When typing at the next active REPL entry, the union of (2) and (3) are what’s available for use. When adding code at the end of the program, only (1) is relevant for what’s available for use. This can cause a lot of confusion!

This leaves out issues of forgetting to save. IDLE, WeScheme, and save on run, so there's less of an issue with forgetting to do both. Forgetting to save is a problem with jshell workflows, though.

Here are some workflows I’ve seen that cause struggles based on a developing understanding of this state:

  • A learner defines a variable at interactions and expects it to be defined when they next edit their program, or after re-running the program to restart interactions.
  • A learner defines a variable in their program, but there is an error in the program on run, so it isn’t defined at interactions. The learner is confused when they can’t use that variable (this may lead to trying to define it at interactions, and so on). Different systems define different behavior on errors from programs, too, from defining nothing, to defining variables up to the error, to continuing past the error and defining some variables in future entries.
  • DrRacket (along with its predecessor DrScheme) has a clear warning for the case of an edited definitions window that has not been re-run.
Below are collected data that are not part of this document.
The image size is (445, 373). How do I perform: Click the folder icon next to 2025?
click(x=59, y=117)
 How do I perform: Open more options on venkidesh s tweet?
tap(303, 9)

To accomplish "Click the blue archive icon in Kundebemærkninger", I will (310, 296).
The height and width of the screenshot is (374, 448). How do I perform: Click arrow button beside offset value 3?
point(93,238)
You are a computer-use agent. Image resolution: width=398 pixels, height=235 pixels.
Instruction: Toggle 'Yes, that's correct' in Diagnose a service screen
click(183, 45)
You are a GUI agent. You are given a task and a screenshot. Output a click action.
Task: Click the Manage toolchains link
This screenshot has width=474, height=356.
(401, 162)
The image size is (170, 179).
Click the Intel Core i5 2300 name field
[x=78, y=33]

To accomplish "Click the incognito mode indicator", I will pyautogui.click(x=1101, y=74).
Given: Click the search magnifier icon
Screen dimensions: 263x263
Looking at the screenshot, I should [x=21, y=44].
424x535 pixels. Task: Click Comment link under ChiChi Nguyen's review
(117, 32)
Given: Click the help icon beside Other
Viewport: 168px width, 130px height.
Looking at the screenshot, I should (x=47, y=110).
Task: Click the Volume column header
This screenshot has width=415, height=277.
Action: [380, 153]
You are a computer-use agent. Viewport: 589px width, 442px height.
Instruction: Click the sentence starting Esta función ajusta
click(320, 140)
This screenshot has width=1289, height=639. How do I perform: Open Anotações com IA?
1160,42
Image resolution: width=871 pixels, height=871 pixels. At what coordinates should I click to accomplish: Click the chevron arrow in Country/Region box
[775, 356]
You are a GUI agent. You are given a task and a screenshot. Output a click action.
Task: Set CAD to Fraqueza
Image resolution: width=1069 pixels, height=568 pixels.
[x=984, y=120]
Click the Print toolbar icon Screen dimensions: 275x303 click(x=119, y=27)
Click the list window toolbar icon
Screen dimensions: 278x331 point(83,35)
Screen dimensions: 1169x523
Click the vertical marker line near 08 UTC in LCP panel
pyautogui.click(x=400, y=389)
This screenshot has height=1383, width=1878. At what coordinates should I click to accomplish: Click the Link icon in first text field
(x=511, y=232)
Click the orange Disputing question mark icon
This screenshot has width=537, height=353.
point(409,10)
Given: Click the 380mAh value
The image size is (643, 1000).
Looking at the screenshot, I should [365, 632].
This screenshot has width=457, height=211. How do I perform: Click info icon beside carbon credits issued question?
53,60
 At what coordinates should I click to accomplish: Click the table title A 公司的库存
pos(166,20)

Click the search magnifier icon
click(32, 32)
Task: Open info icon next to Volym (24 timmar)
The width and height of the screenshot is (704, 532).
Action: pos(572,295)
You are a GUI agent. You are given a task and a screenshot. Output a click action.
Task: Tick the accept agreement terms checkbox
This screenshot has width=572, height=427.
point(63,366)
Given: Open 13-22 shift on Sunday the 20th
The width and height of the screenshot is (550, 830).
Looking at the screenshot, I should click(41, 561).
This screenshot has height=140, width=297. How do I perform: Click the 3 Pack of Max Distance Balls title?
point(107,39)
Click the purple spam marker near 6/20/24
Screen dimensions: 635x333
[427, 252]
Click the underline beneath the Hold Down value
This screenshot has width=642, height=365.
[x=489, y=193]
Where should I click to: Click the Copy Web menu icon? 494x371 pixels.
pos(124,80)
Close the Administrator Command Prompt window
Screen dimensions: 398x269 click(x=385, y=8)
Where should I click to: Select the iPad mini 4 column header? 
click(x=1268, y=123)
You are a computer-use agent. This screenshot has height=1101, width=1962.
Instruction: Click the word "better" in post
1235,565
    A learner makes an edit to their program and doesn’t re-run it, and expects newly-written definitions from the program to be available at interactions.

  • A learner makes an edit to their program and doesn’t re-run it, and the edit introduced an error that they don’t notice until much later due to a “working” interactions area.
  • A learner gets used to clicking a distinct “Run” button/shortcut to run the program, and starts clicking it to try and run individual interactions (rather than pressing Enter), which resets the interactions area by re-running the program.

Any of these patterns can easily get a learner stuck enough that an instructor’s advice is needed to get unstuck. They all have to do with internalizing the model of program vs. interactions, which is part of the programming environment’s state.


I really like teaching with REPLs and have a ton of practice with it. They allow for experimentation in live demonstrations and at learner’s workstations, they nicely put expressions next to the values they produce, and they break a curricular dependency on printing in order to get programs to produce interesting output.

I call the three points above “struggles,” which is not meant (strictly) pejoratively, as (productive) struggle causes learning. Learners can and should experiment with the programming environment, and no environment can or should avoid having the learner struggle with something. So some friction in, or struggle with, the interface is necessary and desirable. A freshman computer science student should be able to internalize this kind of interaction model in a quarter.

However, I’m less sure they should be able to to do so in a week. And for high school or earlier students, with less focused time than undergraduates, or for teachers who are learning rapidly in a weeklong workshop, it’s less clear to me that these are necessary struggles. In particular, these are all struggles that come up in the first 10 hours or so of instruction. For those use cases, and for getting off the ground more efficiently, I can’t help but wonder what pedagogic and technological fixes I should be considering.